Mike Chiari@@mikechiariFeatured Columnist IVJuly 15, 2022

Al Bello/Getty Images

The Brooklyn Nets reportedly prefer to keep Kevin Durant because they believe the trade offers they have received are unsatisfactory.

ESPN's Brian Windhorst discussed the state of Durant trade talks Friday on Get Up (h/t RealGM):

"As for Kevin Durant, here's what there is: nothing. There is no movement here. The executives are leaving Summer League. The executives are going on vacation. At this point, the Nets' preferred situation is for Kevin Durant to stay with them. There is no trade they've got that they like.

"A huge question and what the league is in some ways waiting for is what does Durant feel? He's the one who asked for the trade. Have his feelings changed with some of the avenues for trades dimming?"

Durant's business manager, Rich Kleiman, told ESPN's Adrian Wojnarowski last month (h/t ESPN's Tim Bontemps) that the superstar had requested a trade. Wojnarowski added that the Phoenix Suns and Miami Heat are atop Durant's wish list of destinations.

Durant signed with the Nets in 2019, but he has only played two seasons for the team since he missed the entire first season with a torn Achilles.

Following a second-round playoff exit in 2021, KD signed a new four-year, $194.22 million contract with the Nets.

Just one year into that deal, the 33-year-old apparently wants out, although the Nets are under no obligation to trade him.

While the Nets likely anticipated a huge package of draft picks and players for a future Hall of Famer with 12 All-Star selections, four scoring titles, two NBA championships, two NBA Finals MVP awards and one NBA MVP award to his credit, those types of offers seemingly haven't come in.

One school of thought is that the Utah Jazz may have shaken up the market after they received four first-round picks and several players for trading All-Star center Rudy Gobert to the Minnesota Timberwolves.

The Nets would undoubtedly want more for a player of Durant's caliber, but teams may be resistant to parting with that type of compensation.
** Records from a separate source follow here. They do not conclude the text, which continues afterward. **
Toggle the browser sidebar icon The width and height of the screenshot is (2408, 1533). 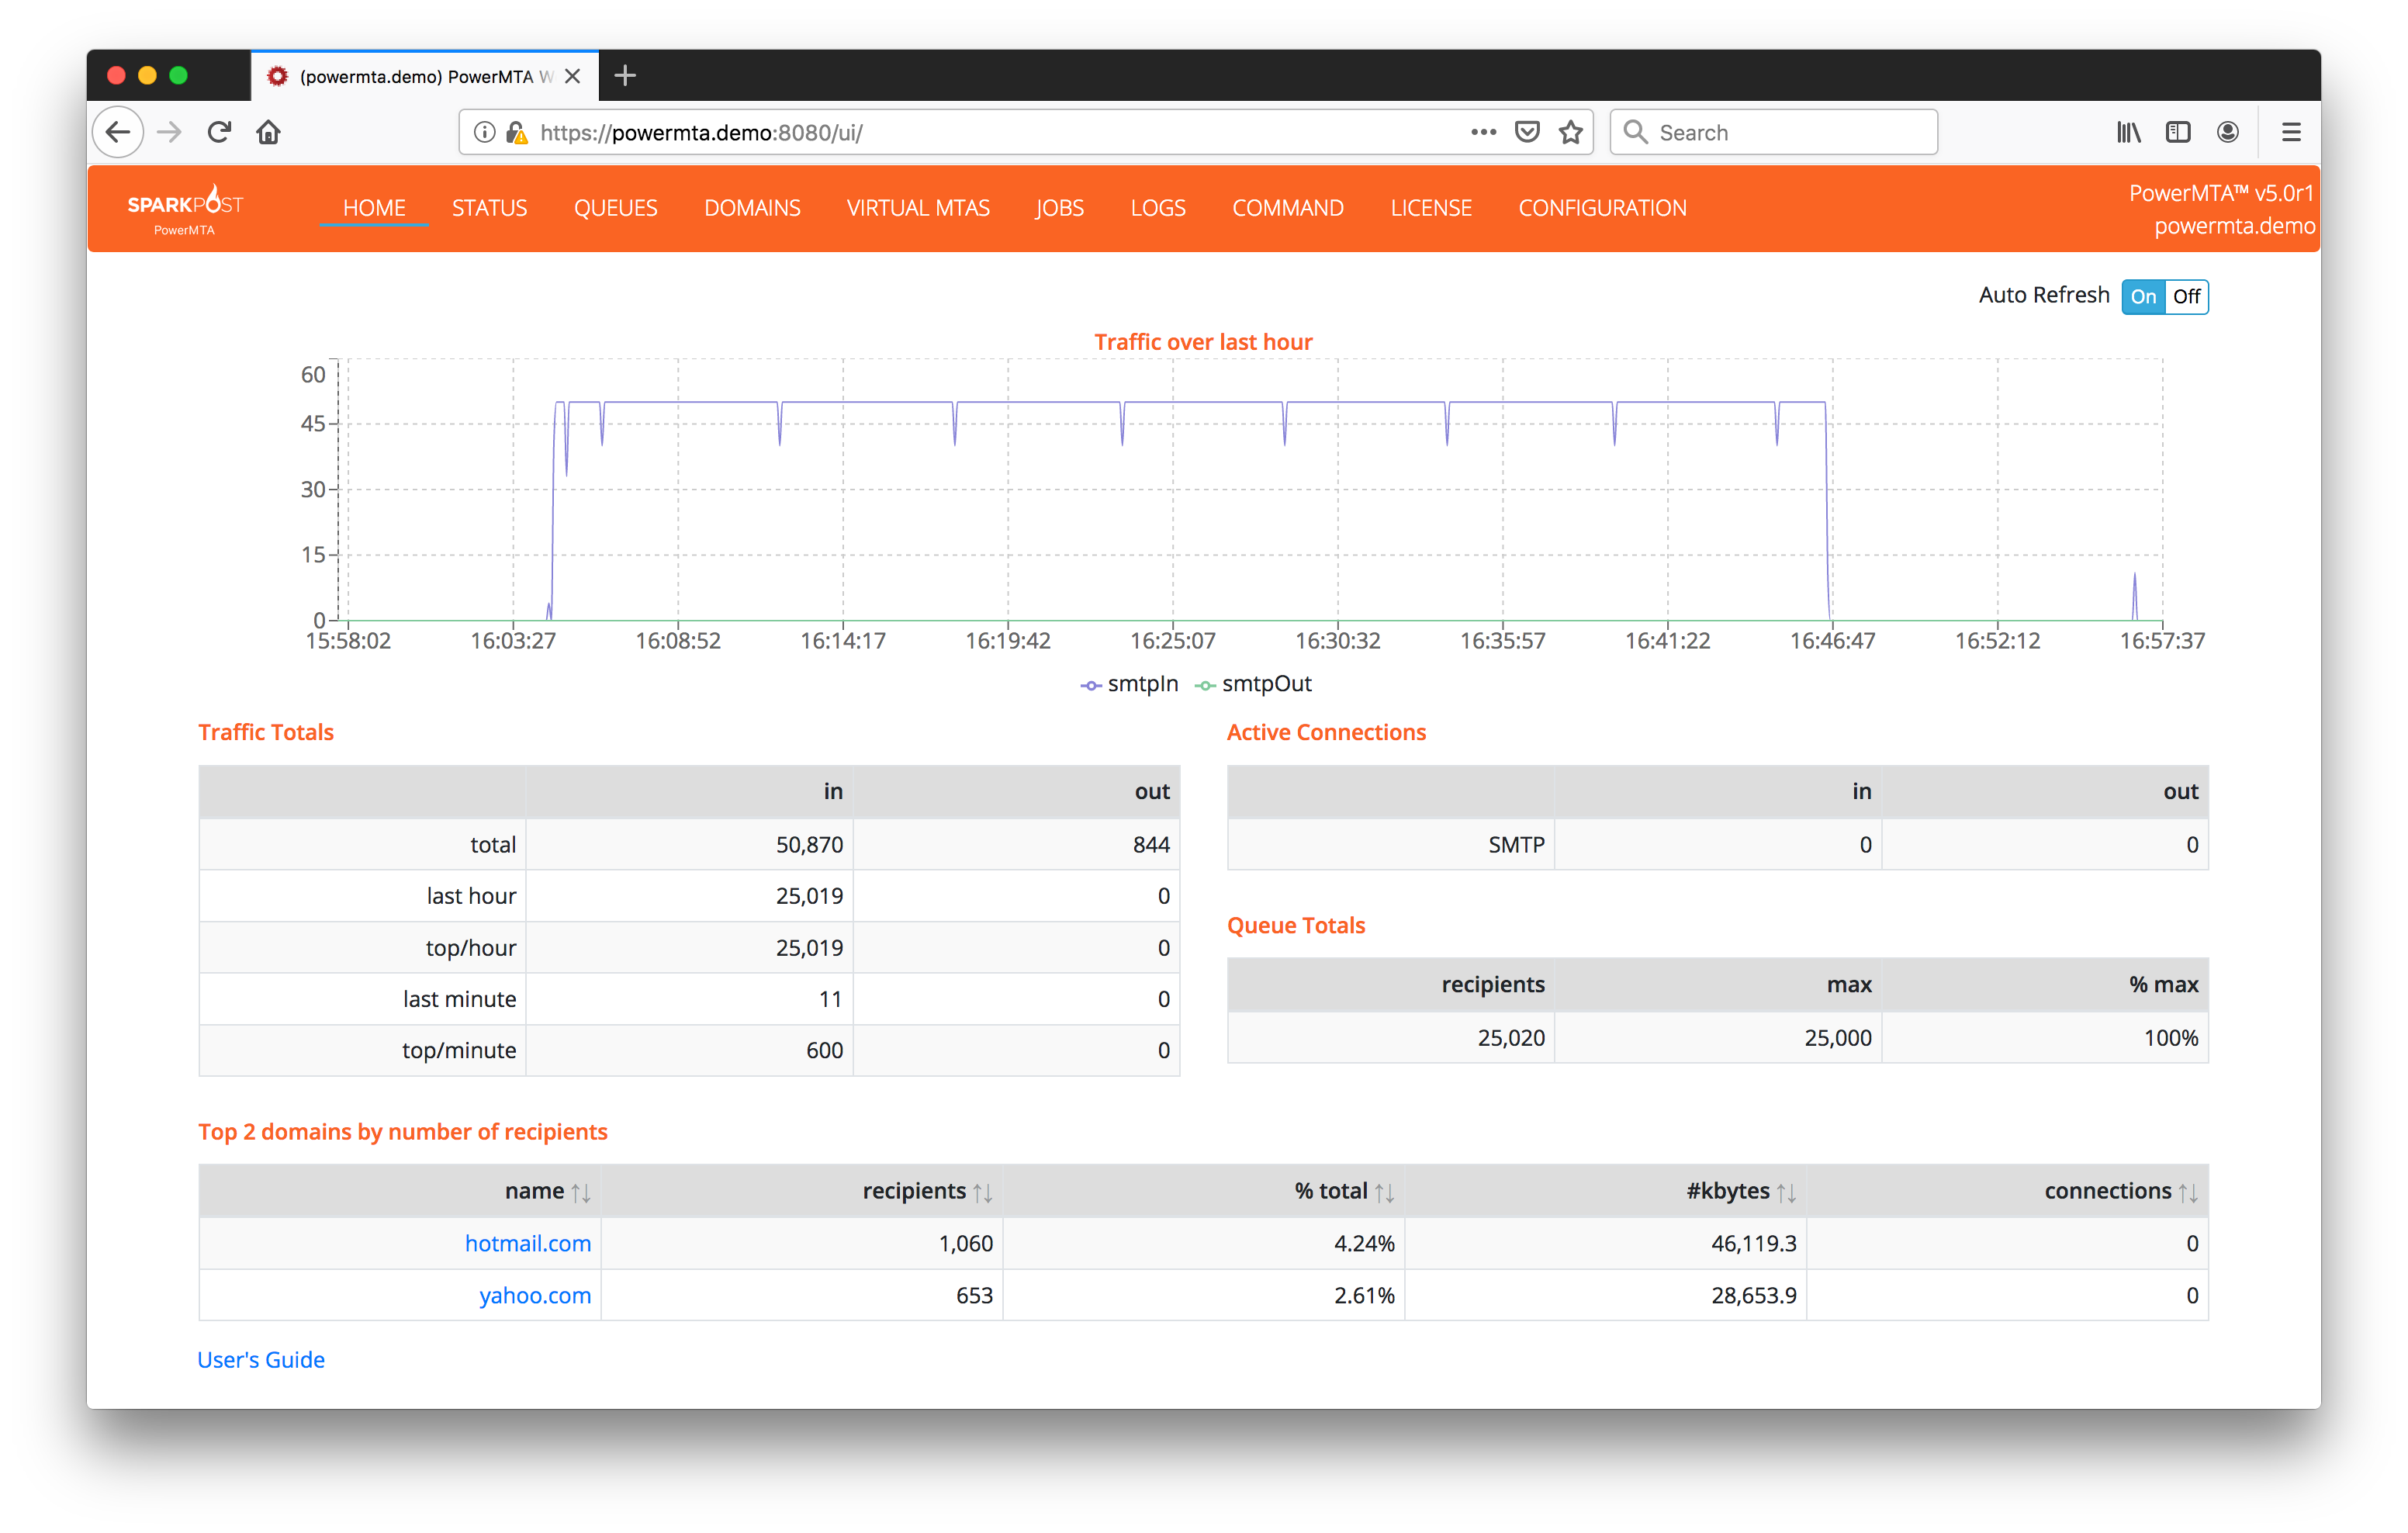[x=2177, y=132]
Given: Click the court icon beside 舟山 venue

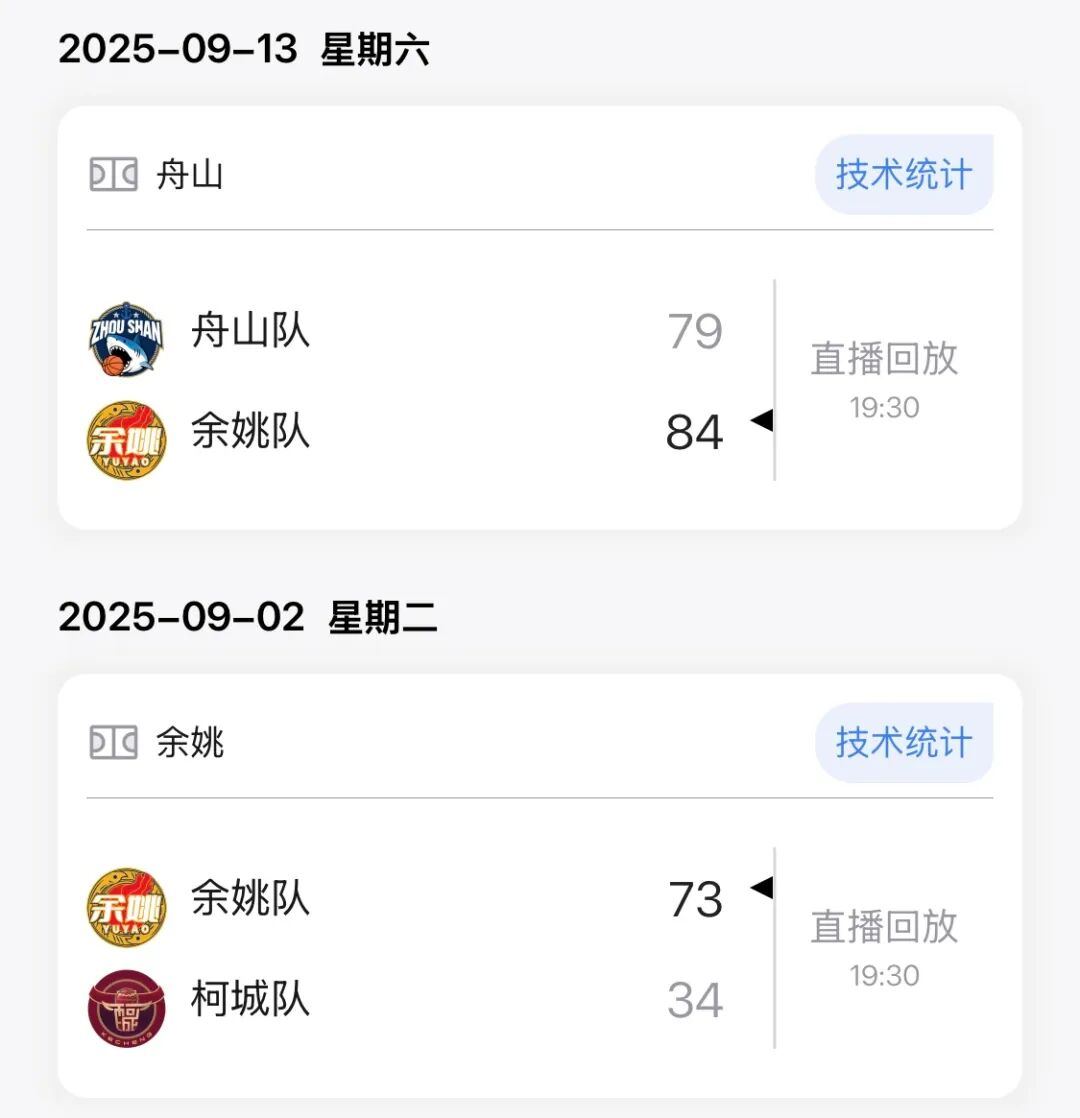Looking at the screenshot, I should [x=114, y=176].
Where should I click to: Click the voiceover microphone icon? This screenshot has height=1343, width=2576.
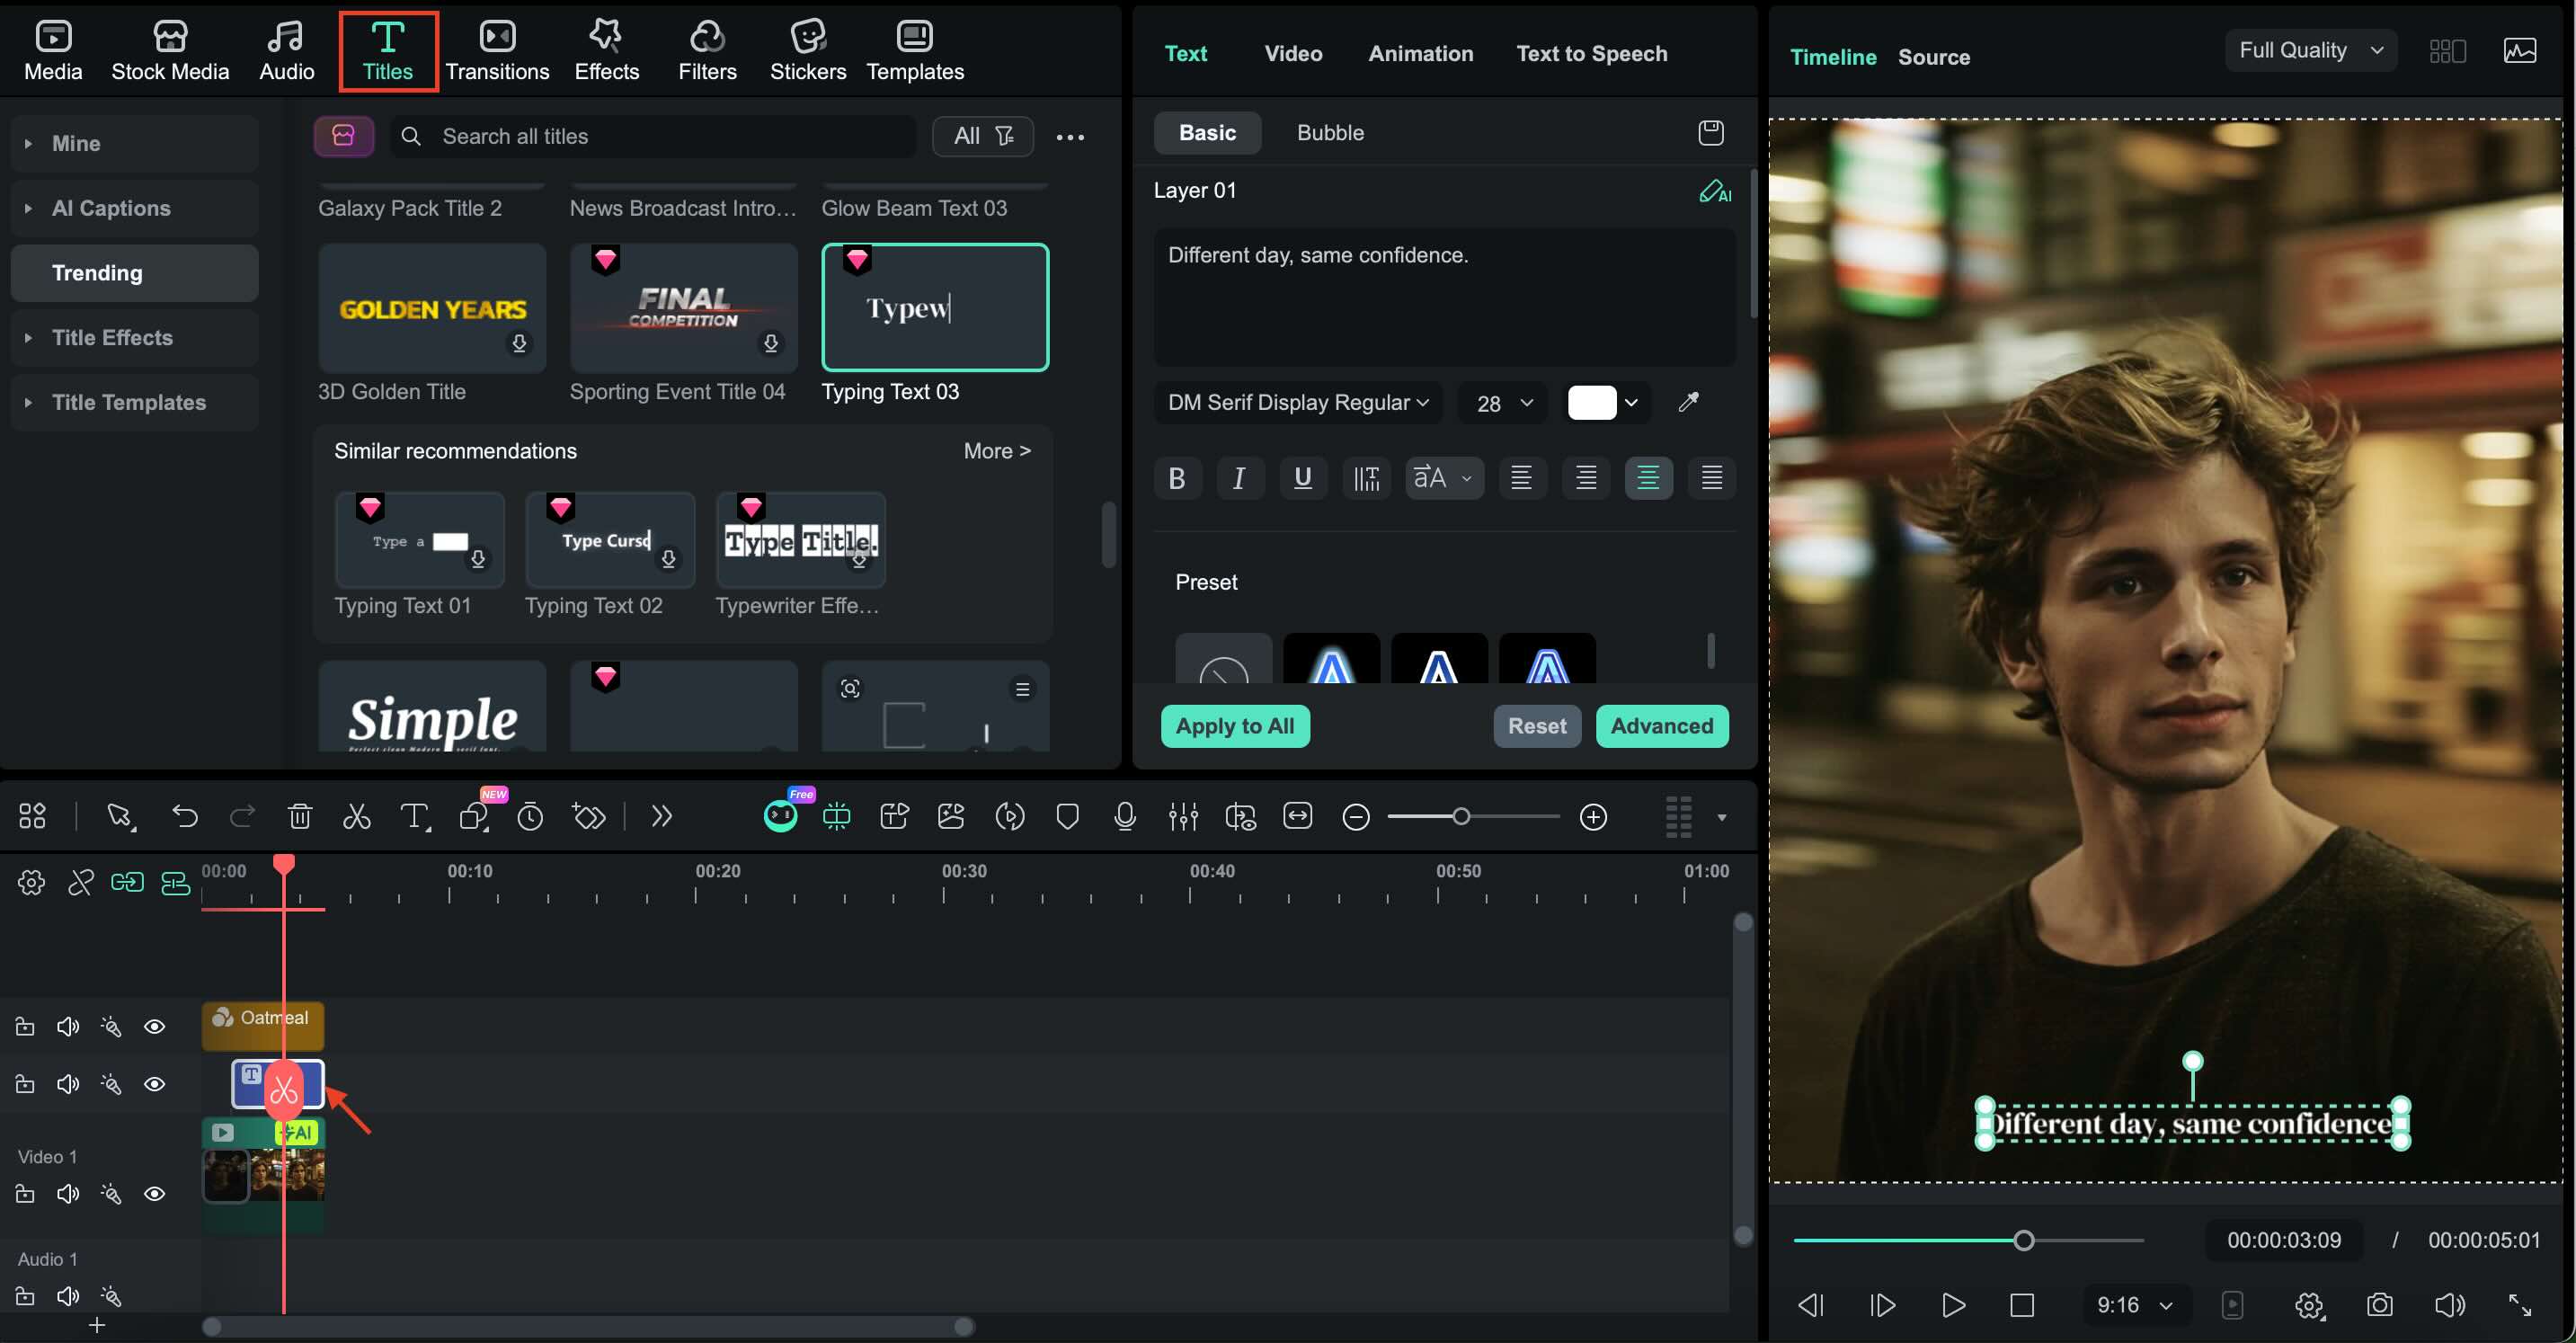(x=1124, y=816)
Durant has missed 64 games out of 154 over the past two seasons, but he remains an elite player.

Last season, the 6'10" forward averaged 29.9 points, 7.4 rebounds, 6.4 assists and 2.1 three-pointers made per game while shooting 51.8 percent from the field and 38.3 percent from beyond the arc.

The Nets traded James Harden to the Philadelphia 76ers last season for a package headlined by guard Ben Simmons, but general manager Sean Marks and Co. never got to see Simmons play alongside Durant and Kyrie Irving since he missed the entire season because of an injury.

It seemed like the three of them were not going to play together, but the tide may be turning if the Nets favor keeping Durant and if Irving really wants to stay in Brooklyn after opting into the final year of his contract.

The Nets would likely be contenders in the Eastern Conference next season with a core of Durant, Irving and Simmons, but whether that happens may be dependent on whether the offers for KD get better in the coming weeks and months.